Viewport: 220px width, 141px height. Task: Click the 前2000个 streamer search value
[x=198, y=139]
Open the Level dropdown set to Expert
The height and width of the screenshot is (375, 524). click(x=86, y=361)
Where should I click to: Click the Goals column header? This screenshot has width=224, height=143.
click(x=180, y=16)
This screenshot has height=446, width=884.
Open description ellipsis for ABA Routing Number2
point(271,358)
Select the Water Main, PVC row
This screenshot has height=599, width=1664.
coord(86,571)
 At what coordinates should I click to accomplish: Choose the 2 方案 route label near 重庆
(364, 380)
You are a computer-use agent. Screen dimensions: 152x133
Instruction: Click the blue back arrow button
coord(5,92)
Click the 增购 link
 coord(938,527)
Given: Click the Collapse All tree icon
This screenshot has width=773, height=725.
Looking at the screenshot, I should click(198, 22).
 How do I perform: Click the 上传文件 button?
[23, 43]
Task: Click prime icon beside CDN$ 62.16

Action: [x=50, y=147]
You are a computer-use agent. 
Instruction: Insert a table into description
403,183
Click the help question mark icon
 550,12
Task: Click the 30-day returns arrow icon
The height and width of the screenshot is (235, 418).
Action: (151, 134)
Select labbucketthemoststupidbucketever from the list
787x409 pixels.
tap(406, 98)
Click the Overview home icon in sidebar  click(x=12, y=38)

•••••

Count the lines of the entries above that contain the string "computer", matching case exactly, and give only the number.

2